TST - RR - 649822/2000


07/out/2005

RECURSO DE REVISTA. NULIDADE. VIOLAÇÃO AO DEVIDO PROCESSO LEGAL E À AMPLA DEFESA. TESTEMUNHA. SUSPEIÇÃO. O exercício do direito constitucional de ação por ex-empregado de instituição bancária, postulando, em regra, o direito a horas extras não pagas, não atenta contra as garantias do devido processo legal e do direito à ampla defesa do ex-empregador, nem gera, por si só, a presunção de que a testemunha seja inimiga capital da parte. A hipótese é de valoração da prova oral, no que a decisão regional foi proferida em sintonia com a Súmula nº 357 desta Corte. Recurso de revista de que não se conhece. HORAS EXTRAS. FIPS. VALIDADE. O convencimento das instâncias ordinárias foi externado com base no exame da prova testemunhal, com força de infirmar a validade das folhas individuais de presença, ante a impossibilidade de anotação das horas extras nas FIPs. A matéria é factual e já se encontra pacificada nesta Corte nos termos do item II da Súmula nº 338. Recurso de revista de que não se conhece. CONTRIBUIÇÕES PARA CASSI E PREVI. A matéria foi examinada em segunda instância unicamente sob a ótica da impossibilidade de compensação das contribuições às instituições de previdência privada com horas extras.

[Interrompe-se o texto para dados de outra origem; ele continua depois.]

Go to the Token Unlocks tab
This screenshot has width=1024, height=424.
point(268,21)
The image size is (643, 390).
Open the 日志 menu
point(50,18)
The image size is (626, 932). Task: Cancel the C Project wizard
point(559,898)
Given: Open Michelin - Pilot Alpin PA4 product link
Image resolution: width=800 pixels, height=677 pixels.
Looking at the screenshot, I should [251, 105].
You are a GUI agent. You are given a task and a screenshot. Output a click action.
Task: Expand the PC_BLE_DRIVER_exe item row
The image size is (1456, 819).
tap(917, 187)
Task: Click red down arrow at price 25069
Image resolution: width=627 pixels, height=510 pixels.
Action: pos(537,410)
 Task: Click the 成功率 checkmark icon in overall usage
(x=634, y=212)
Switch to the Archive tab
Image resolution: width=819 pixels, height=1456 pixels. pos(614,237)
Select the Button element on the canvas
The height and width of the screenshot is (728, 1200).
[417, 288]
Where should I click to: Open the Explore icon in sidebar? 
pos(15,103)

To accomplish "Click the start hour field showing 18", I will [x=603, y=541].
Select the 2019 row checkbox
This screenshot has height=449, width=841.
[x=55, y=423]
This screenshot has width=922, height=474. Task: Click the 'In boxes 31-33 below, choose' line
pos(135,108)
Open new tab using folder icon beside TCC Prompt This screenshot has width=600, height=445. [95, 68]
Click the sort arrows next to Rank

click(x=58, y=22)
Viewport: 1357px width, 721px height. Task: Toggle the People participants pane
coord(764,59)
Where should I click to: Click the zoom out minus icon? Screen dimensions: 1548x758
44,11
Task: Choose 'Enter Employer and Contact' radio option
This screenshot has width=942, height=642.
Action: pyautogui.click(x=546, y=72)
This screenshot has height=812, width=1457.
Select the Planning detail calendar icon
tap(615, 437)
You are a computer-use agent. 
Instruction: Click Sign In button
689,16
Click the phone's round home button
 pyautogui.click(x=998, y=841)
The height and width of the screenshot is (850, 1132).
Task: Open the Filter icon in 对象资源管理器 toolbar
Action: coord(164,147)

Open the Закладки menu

Não houve prequestionamento do tema à luz do disposto nos artigos 5º, XXXVI, da CF e 6º, § 1º, da Lei de Introdução ao Código Civil e na Súmula nº 342 do TST, o que atrai o óbice da Súmula nº 297. O aresto paradigma não contém a especificidade a que se refere a Súmula nº 296 do TST. Recurso de revista de que não se conhece.

Tribunal TST
Processo RR - 649822/2000
Fonte DJ - 07/10/2005
Tópicos recurso de revista, nulidade, violação ao devido processo legal e à ampla defesa.